Welcome to The Walking Dead Redemption Club.
Nick Statt: So last week’s midseason premiere wasn’t exactly a blockbuster showing. But it was a still a strong example of how The Walking Dead may be on its way to course-correcting after an abysmal ratings slump and a nihilistic and depressing first half. And really, ratings are one of the most defining factors for the show at this point. AMC’s Sunday star is among the best performing TV shows on air today. That simple fact is what’s kept showrunner Scott Gimple in charge and those 16-episode seasons on the table.
Yet viewership for the midseason premiere was still down 17 percent from last year’s, with 15.9 million people tuning in compared with an eye-popping 19.1 million viewers in 2016. These numbers are important because they’ll prove — more than any critic’s column or any torrent of angry tweets — that TWD’s structure and format are no longer resonating with hardcore fans.

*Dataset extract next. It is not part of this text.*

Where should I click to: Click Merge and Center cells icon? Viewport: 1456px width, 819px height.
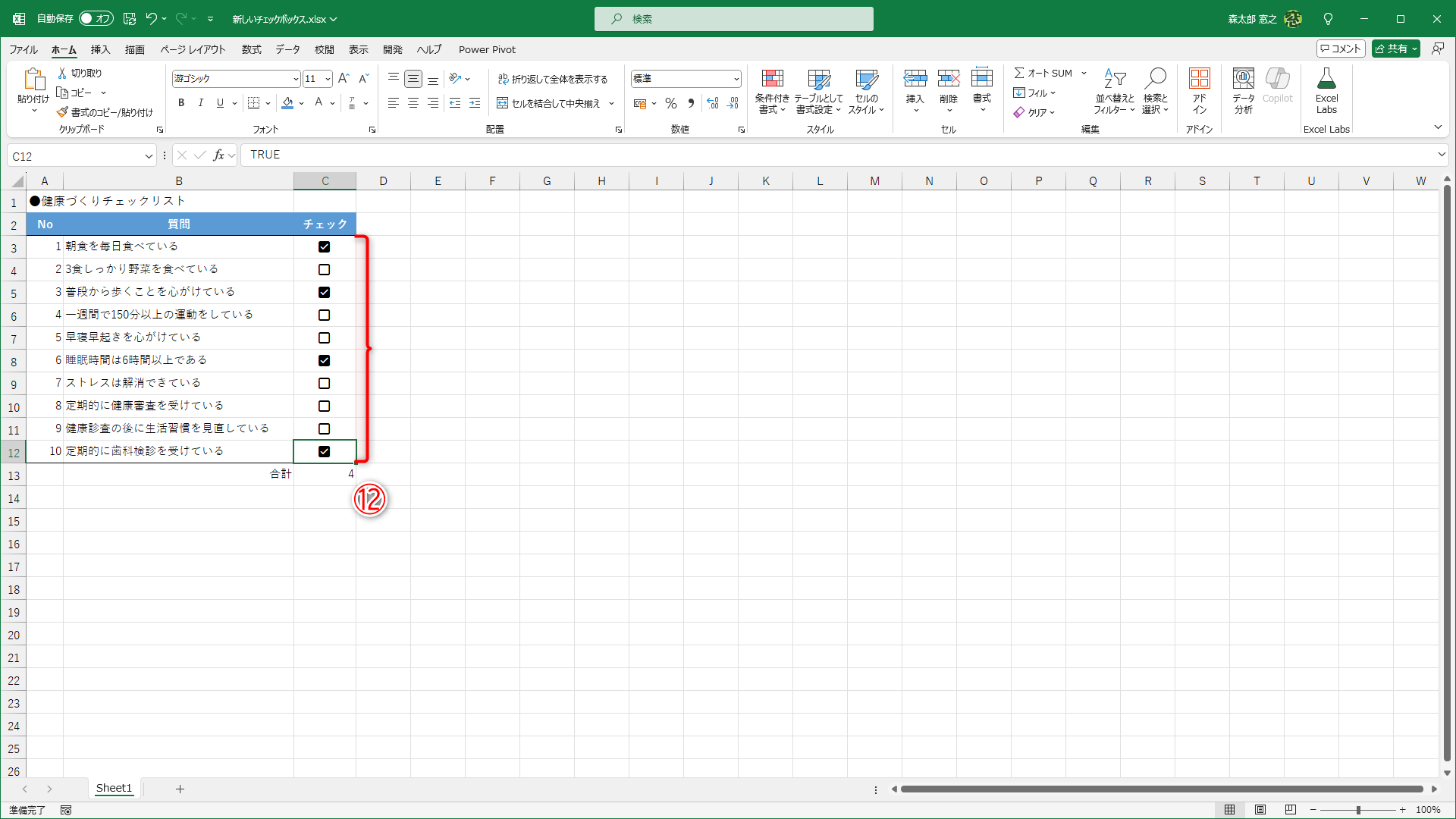(x=502, y=103)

Of course, it’s worth noting that this season’s 16 episodes we’re likely filmed all in one batch, so there’s little AMC can do now to try and influence how the second half plays out. But if the ratings continue to drop, we could see TWD wrapping up the Negan timeline — arguably the high point and most explosive period of the comic books — much faster than expected.

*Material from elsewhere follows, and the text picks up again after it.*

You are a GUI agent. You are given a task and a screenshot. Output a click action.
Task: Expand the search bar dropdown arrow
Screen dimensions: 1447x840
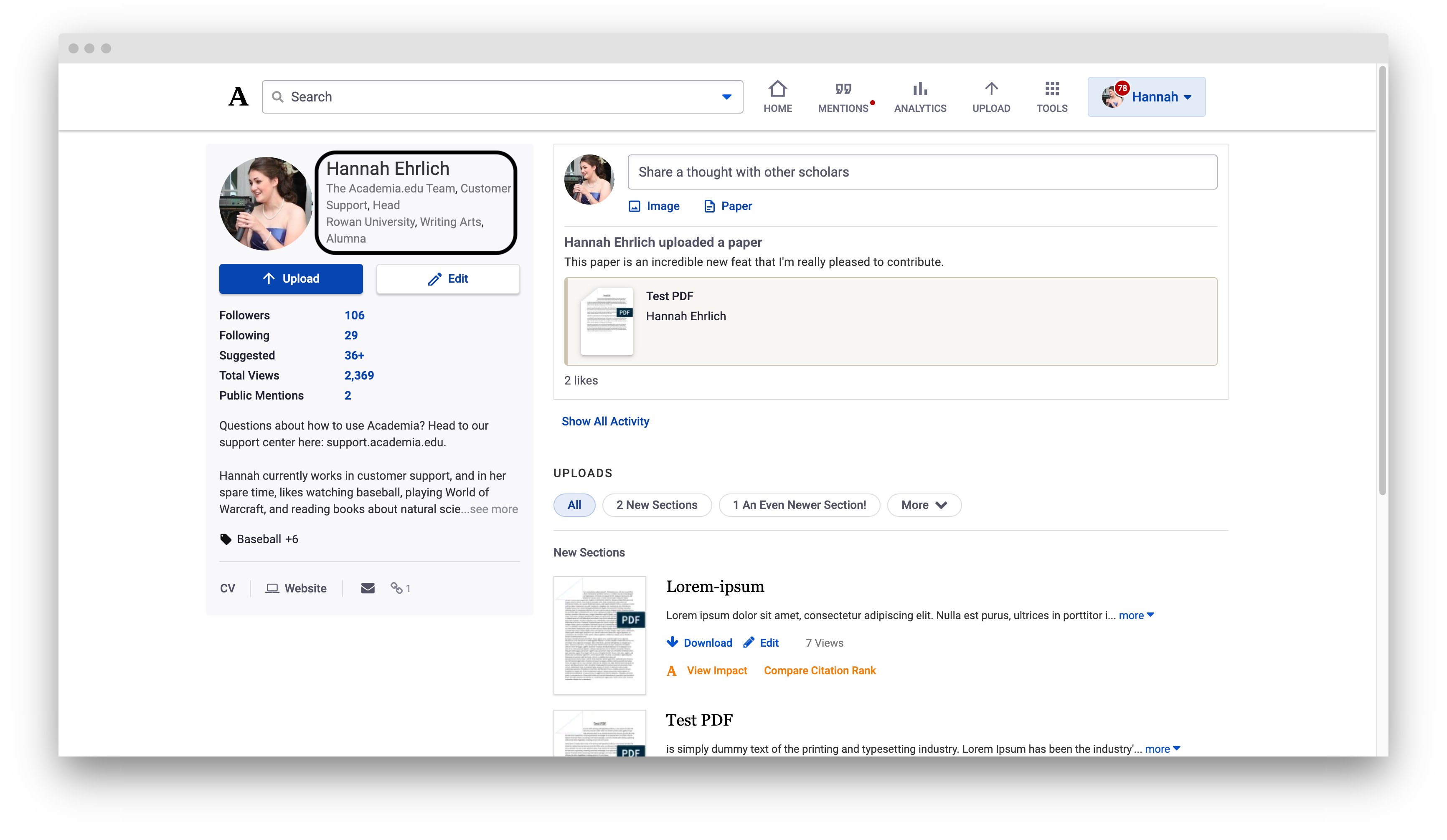click(x=726, y=96)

Bryan Bishop: I’d actually push back on that a little bit: despite production schedules, there’s quite a bit they can do to soften the tone or massage a storyline, particularly with the gap between the two halves of the season. (I wonder how the season 7 opener would have played if they’d excised just a few frames of gore, for example.) I think we saw some of those tweaks last week, in the (admittedly odd) pseudo-comedic tone of the scenes with Gregory.